Led by Shivani Patel, PhD, researcher in the Hubert Department of Global Health at Rollins School of Public Health, the team studied data from the Behavioral Risk Factor Surveillance System (BRFSS) national surveys from 2009 to 2010.  The goal was to determine the extent to which national cardiovascular mortality could be expected to decrease if all states were successful at reducing those risk factor levels to specified target levels.

Cardiovascular disease remains a leading cause of death nationally. The top five leading preventable risk factors for heart disease are elevated cholesterol, diabetes, hypertension, obesity and smoking. The fraction of cardiovascular deaths that could have been prevented in 2009 to 2010 were reported under two scenarios: complete elimination of risk factors, and a more realistic goal of reduction of risk factors to the best achieved levels in U.S. states in 2009-2010.

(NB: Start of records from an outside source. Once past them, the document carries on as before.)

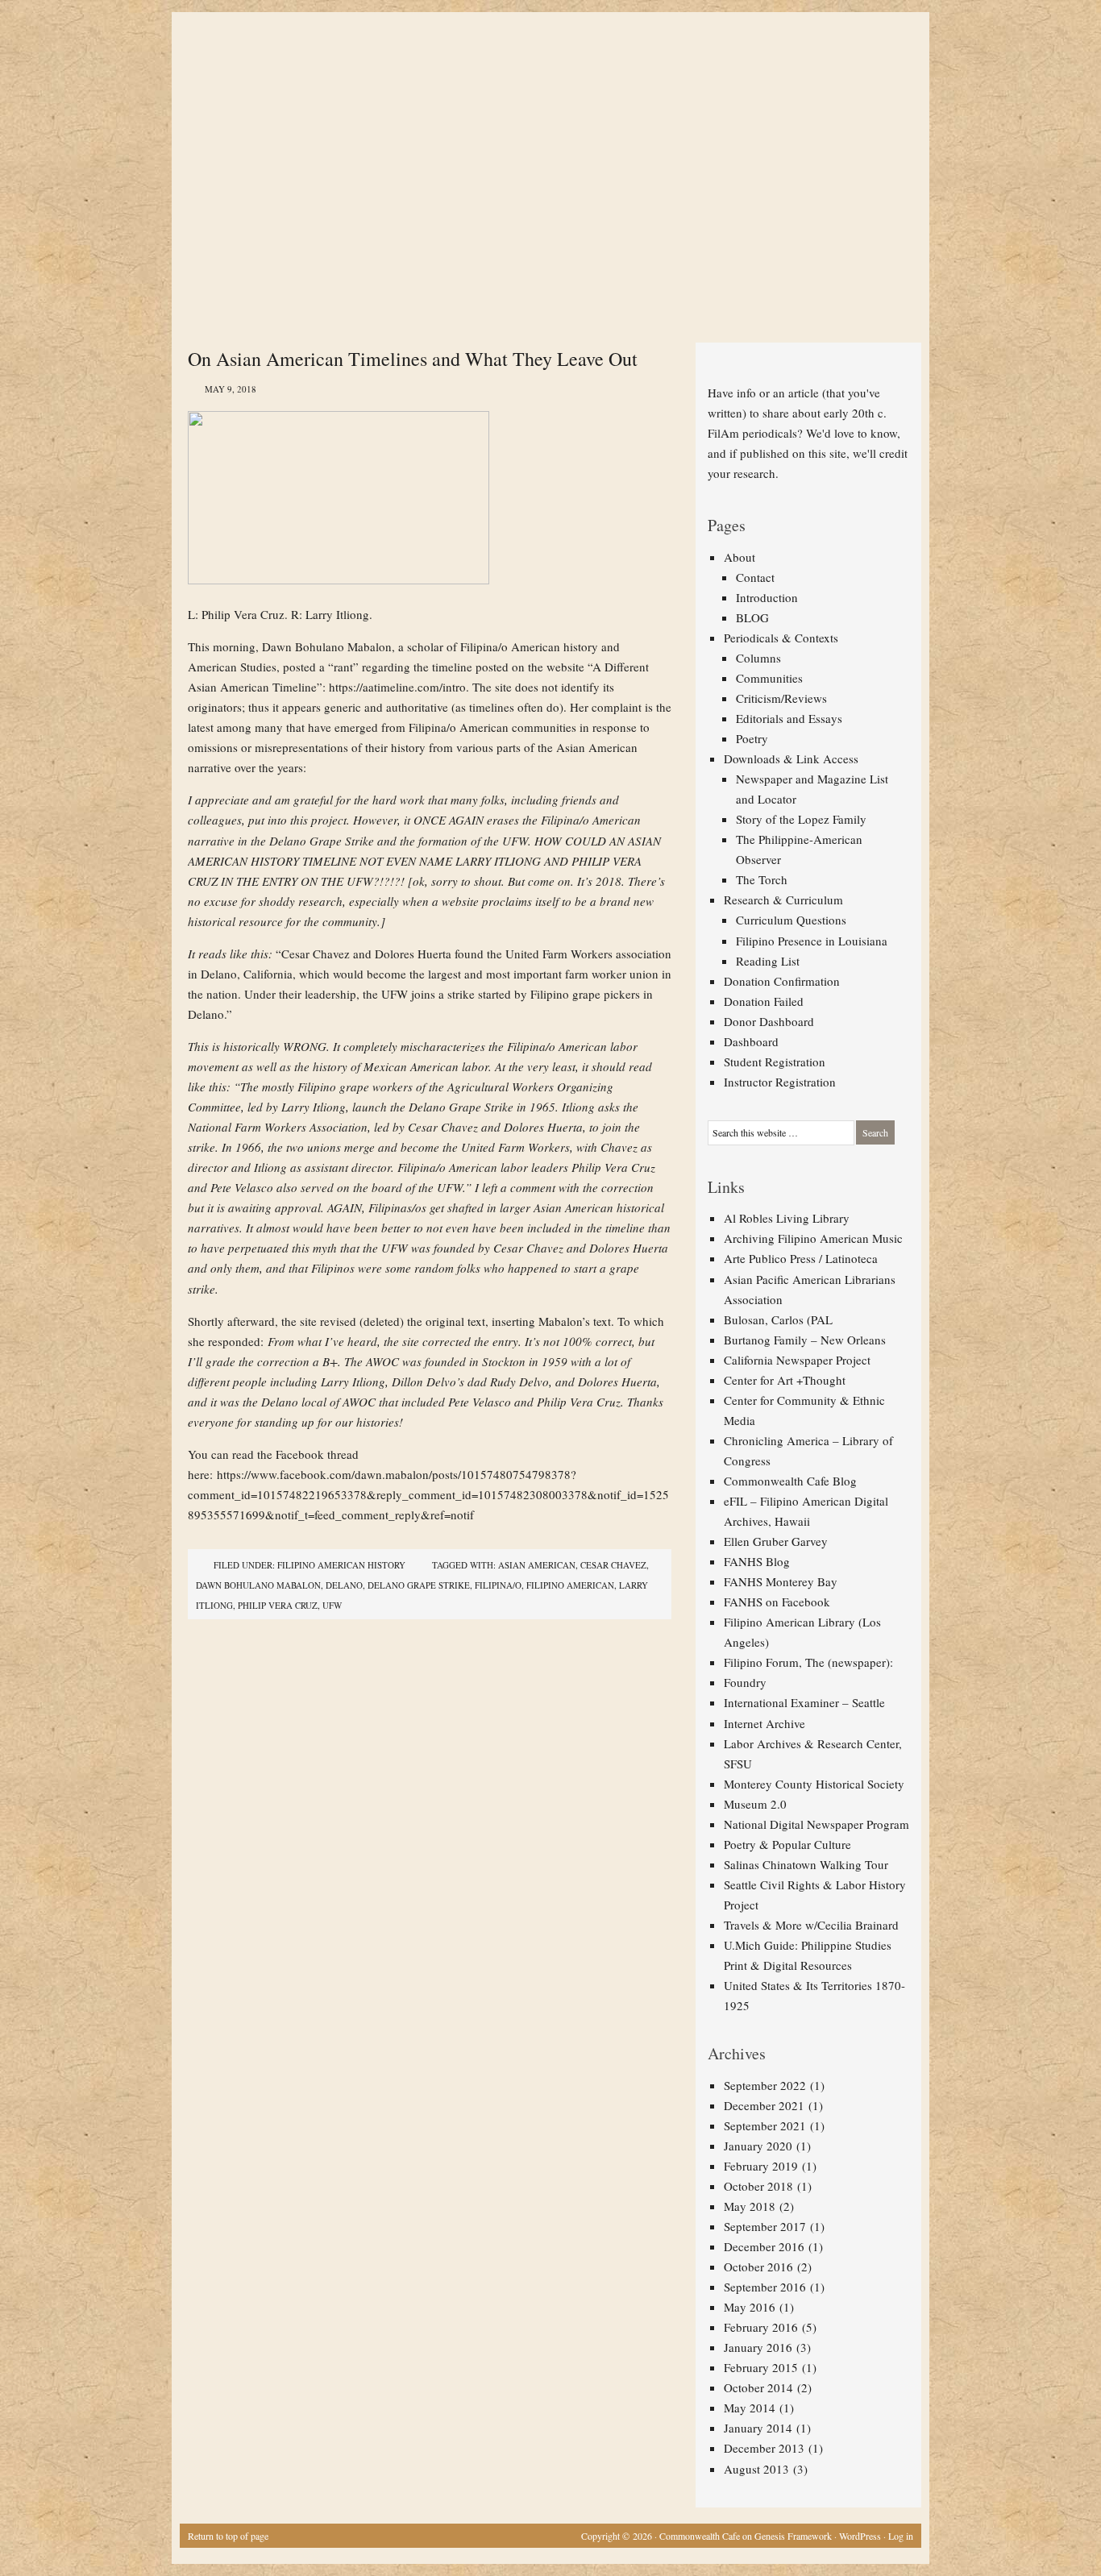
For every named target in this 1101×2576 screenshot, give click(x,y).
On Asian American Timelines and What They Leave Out (413, 359)
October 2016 (758, 2266)
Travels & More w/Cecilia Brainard (811, 1925)
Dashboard (751, 1041)
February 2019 (761, 2166)
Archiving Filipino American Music (813, 1238)
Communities (769, 678)
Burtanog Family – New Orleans (805, 1340)
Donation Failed (764, 1001)
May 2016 (749, 2307)
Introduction (767, 597)
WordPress (860, 2535)
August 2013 (756, 2469)
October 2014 (758, 2387)
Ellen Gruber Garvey (776, 1541)
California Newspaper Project (797, 1360)
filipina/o (498, 1585)
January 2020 (758, 2146)
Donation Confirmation (782, 981)
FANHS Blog (757, 1561)
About (739, 557)
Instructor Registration (780, 1082)
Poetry (752, 738)
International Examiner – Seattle (804, 1702)
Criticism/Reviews (781, 698)
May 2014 (749, 2407)
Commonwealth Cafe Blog (790, 1481)
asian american (536, 1565)
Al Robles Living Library (787, 1218)
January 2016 (758, 2347)
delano (344, 1585)
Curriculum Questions (791, 920)
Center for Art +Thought (784, 1380)
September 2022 (765, 2085)
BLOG (752, 617)
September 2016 (765, 2287)
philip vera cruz (278, 1605)
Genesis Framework (793, 2535)
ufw (332, 1605)
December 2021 (764, 2105)
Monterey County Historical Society (814, 1784)
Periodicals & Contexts (781, 637)
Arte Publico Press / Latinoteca (801, 1258)
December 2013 (764, 2448)
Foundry (745, 1682)
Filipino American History (341, 1565)
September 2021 (765, 2125)
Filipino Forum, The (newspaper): (808, 1662)
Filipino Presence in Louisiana (811, 941)
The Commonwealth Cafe (542, 72)
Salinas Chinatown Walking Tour (806, 1864)
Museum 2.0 (755, 1804)
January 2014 (758, 2428)
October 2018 (758, 2186)
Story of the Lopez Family (801, 819)
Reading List (768, 961)
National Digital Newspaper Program (816, 1824)
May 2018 (749, 2206)
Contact (755, 577)
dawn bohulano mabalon (258, 1585)
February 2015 (761, 2367)
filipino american (570, 1585)
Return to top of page (228, 2535)
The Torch (761, 879)
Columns (758, 658)
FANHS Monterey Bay (780, 1581)
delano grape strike (419, 1585)
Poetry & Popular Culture (787, 1844)
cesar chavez (613, 1565)
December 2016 (764, 2246)
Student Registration (774, 1061)
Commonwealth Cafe (699, 2535)
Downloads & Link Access (791, 758)
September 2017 (765, 2226)
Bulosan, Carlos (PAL (778, 1319)
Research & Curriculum (783, 899)
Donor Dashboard (769, 1021)
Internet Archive (764, 1723)
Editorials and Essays (789, 718)
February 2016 (761, 2327)
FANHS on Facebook (777, 1601)
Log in (900, 2535)
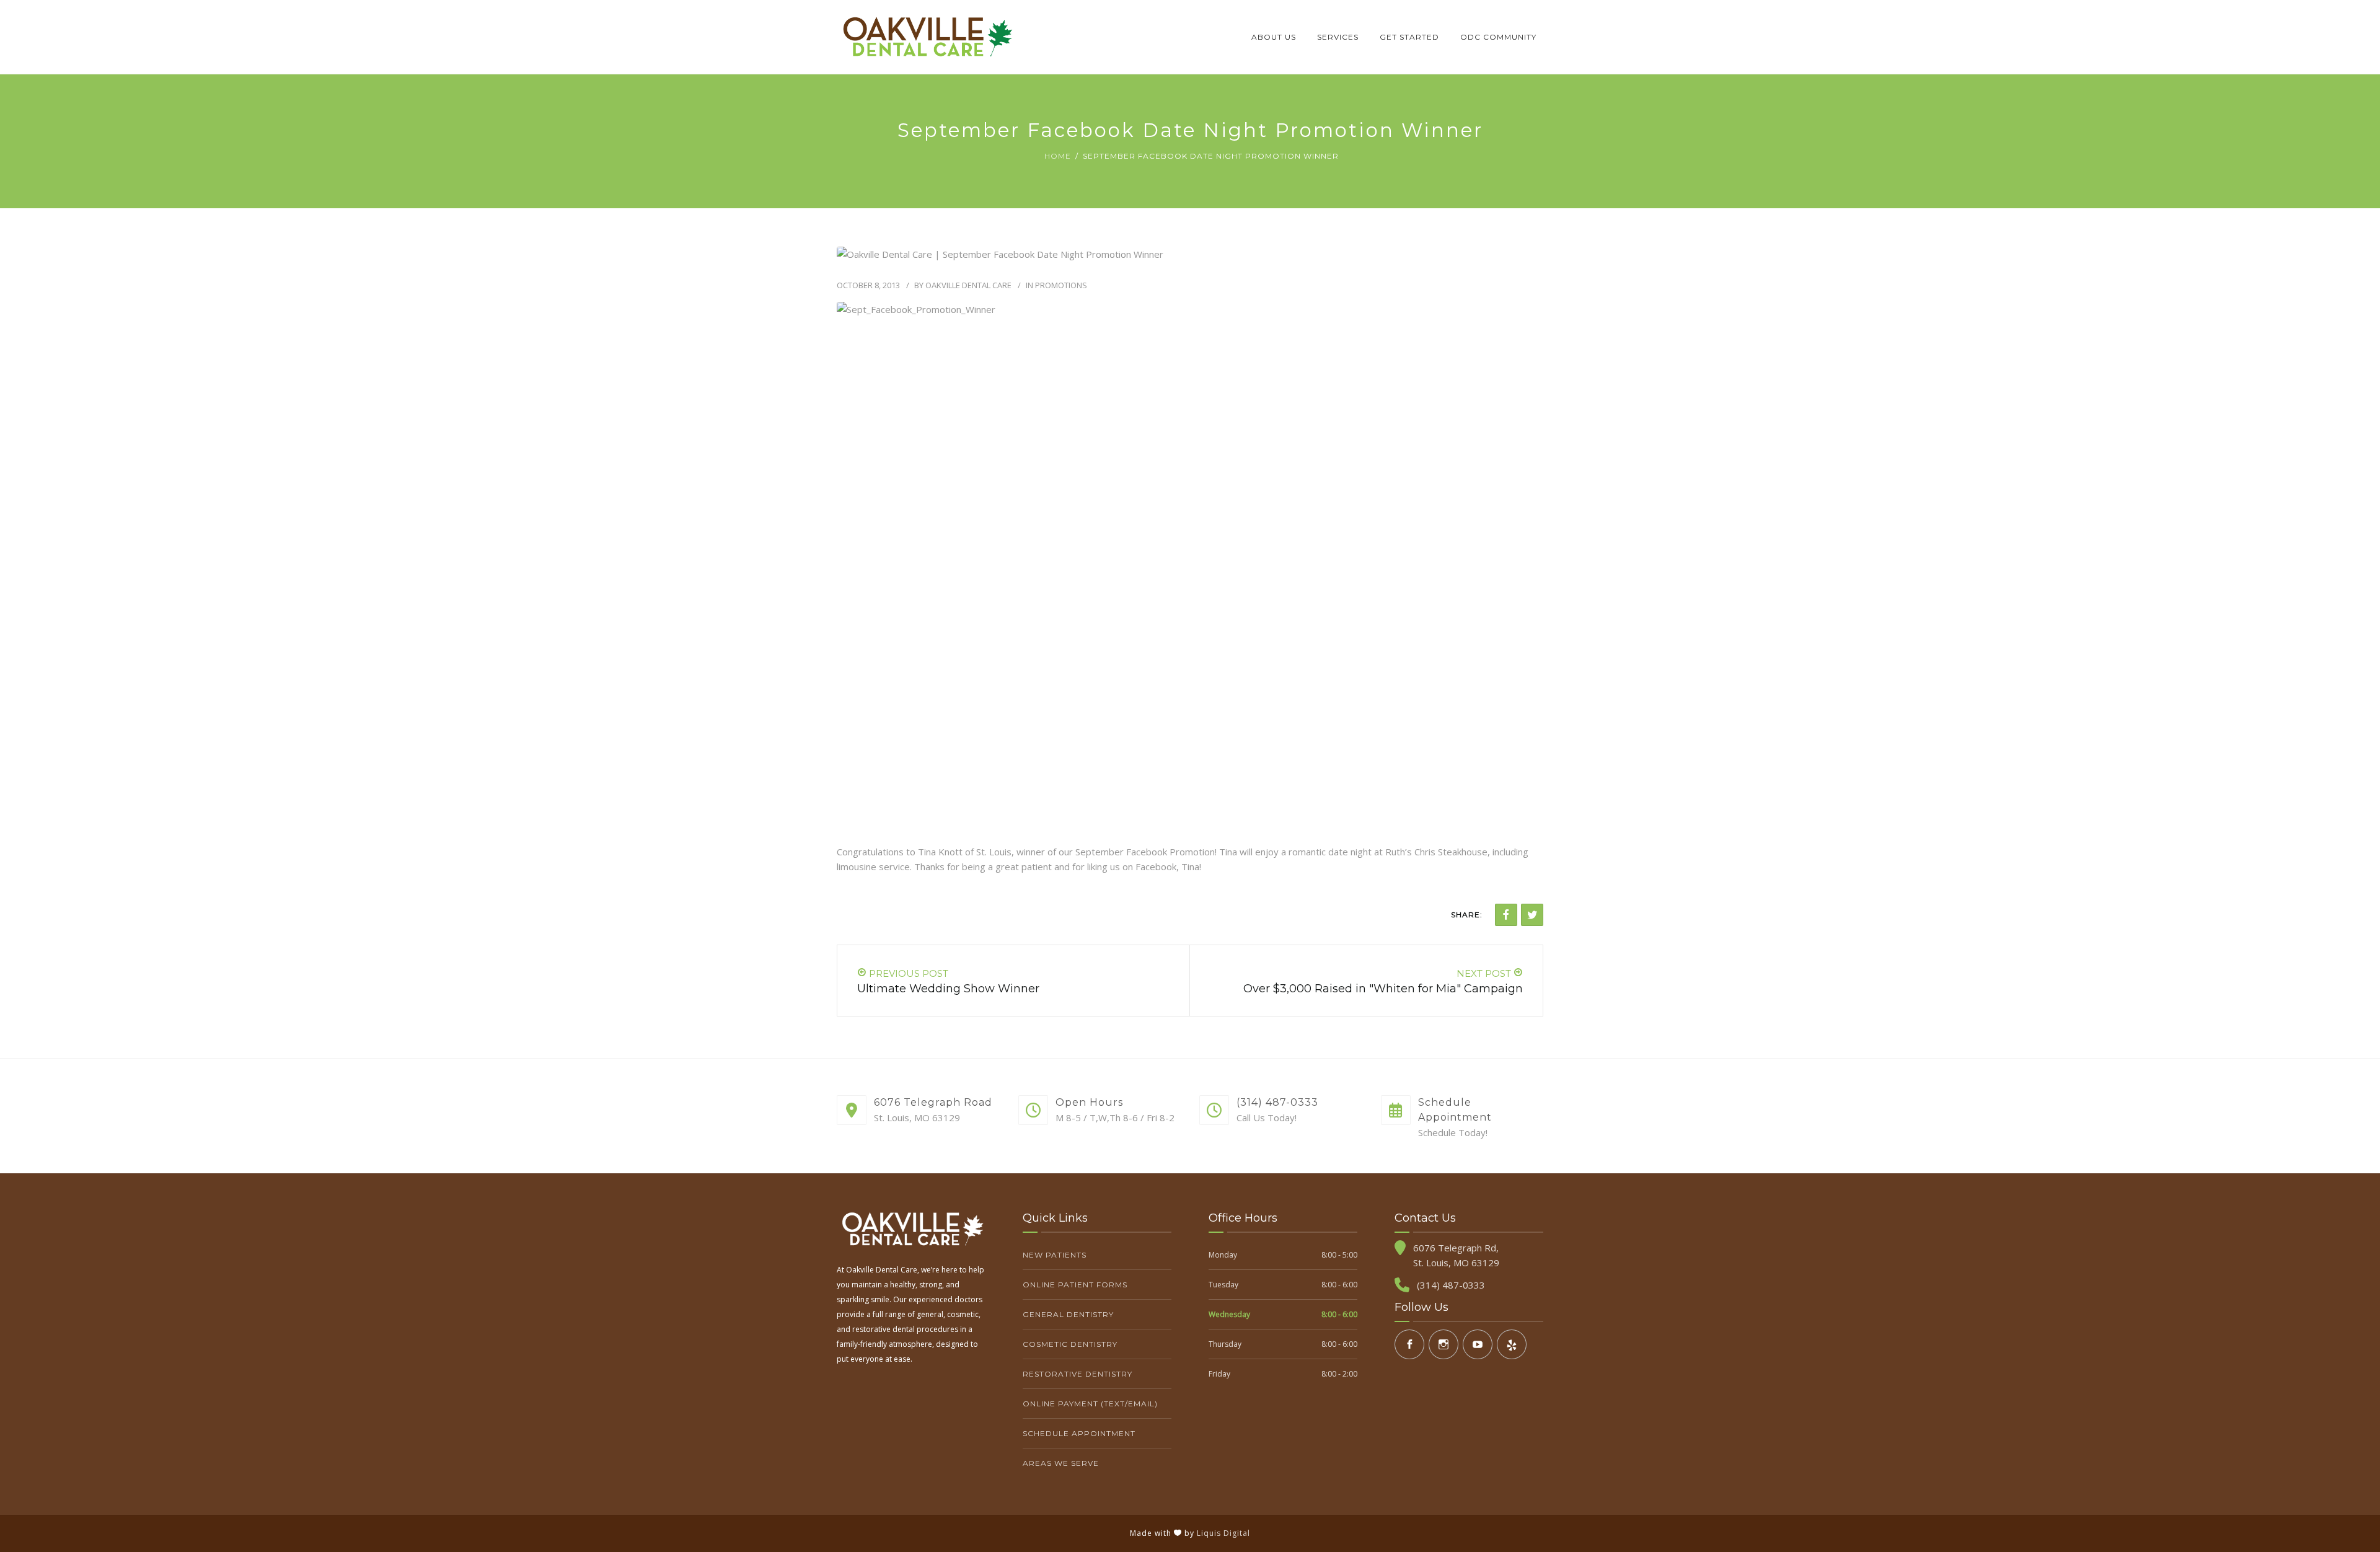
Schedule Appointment (1079, 1433)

Findings suggest that about half of deaths could be prevented if the modifiable risk factors were completely eliminated. Fewer than 10 percent of cardiovascular deaths could be prevented if all states were to achieve risk factor levels observed in the best-performing states.

"All states could benefit from more aggressive policies and programs to help reduce risk of death from heart disease," explains Patel.

Complete findings from national survey data are published in the June edition of Annals of Internal Medicine.